Nell'agosto del 2026 la pesca del krill antartico nell'Oceano Australe si è nuovamente chiusa in anticipo, per il secondo anno consecutivo. La quota di 620mila tonnellate è stata esaurita molto prima del consueto novembre, e questo evento fa riflettere sul fragile equilibrio di un intero ecosistema.
Il krill antartico (Euphausia superba) è un minuscolo crostaceo che costituisce la base della catena alimentare della regione. Da lui dipendono pinguini, balene, foche, pesci e calamari. Senza di esso, l'intera piramide della vita antartica rischia di vacillare, e le conseguenze potrebbero toccare anche sistemi oceanici lontani.
La chiusura anticipata è legata al forte aumento della flotta e alla concentrazione delle navi nelle zone più ricche di krill, vicino alla Penisola Antartica e alle Isole Orcadi del Sud. Le compagnie norvegesi e cinesi dominano le catture, e la concorrenza tra loro è in aumento.
La quota di 620mila tonnellate era stata stabilita già nel 1991 come misura precauzionale per non danneggiare i predatori. Tuttavia, ora la pesca è concentrata proprio nei luoghi chiave di alimentazione di pinguini e balene, il che desta preoccupazione tra gli scienziati.
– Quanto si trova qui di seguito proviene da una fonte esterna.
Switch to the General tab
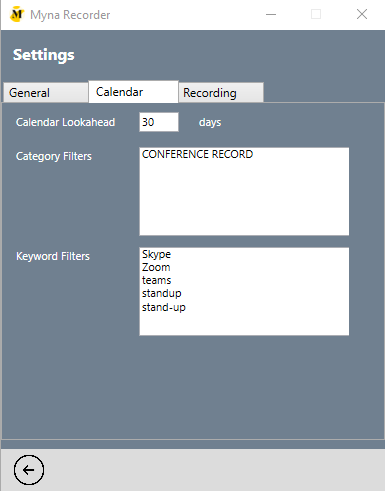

Le conseguenze esatte per le popolazioni non sono ancora note, ma il principio di precauzione richiede di agire già ora.
I cambiamenti climatici aggiungono pressione: il riscaldamento modifica la distribuzione del krill, e la pesca si sovrappone a questi spostamenti. Gli scienziati notano che la combinazione dei due fattori potrebbe essere più grave di ciascuno preso singolarmente.
Le dispute diplomatiche nella CCAMLR continuano. Alcuni paesi cercano di aumentare le quote, altri di creare nuove aree protette. Nel frattempo, non si trova un compromesso, e ogni stagione porta nuovi record di cattura.
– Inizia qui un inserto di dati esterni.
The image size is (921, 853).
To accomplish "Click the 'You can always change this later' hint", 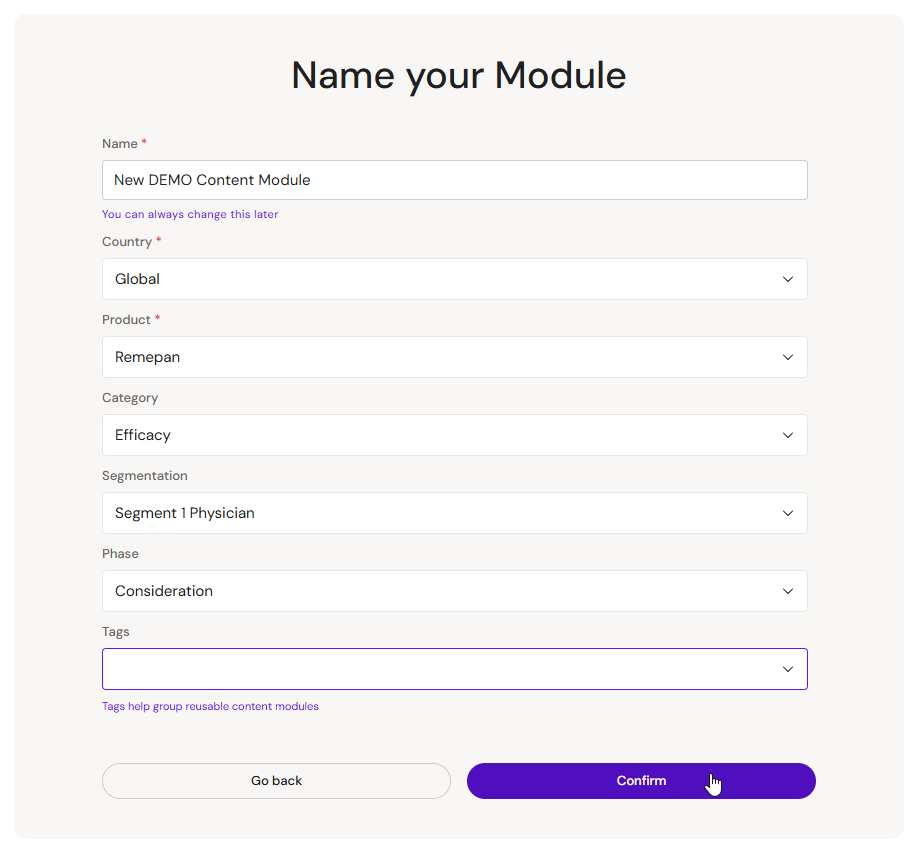I will tap(190, 214).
Il krill viene utilizzato per mangimi in acquacoltura, alimenti per animali domestici e integratori alimentari. L'interesse commerciale cresce, ma dietro a ciò c'è la domanda: quanto sostenibilmente si può sfruttare il fondamento di un intero ecosistema.
La chiusura anticipata della pesca non è solo una statistica, ma un segnale che anche la pesca 'strettamente regolamentata' richiede misure più rigorose di distribuzione degli sforzi e considerazione dei bisogni delle popolazioni selvatiche.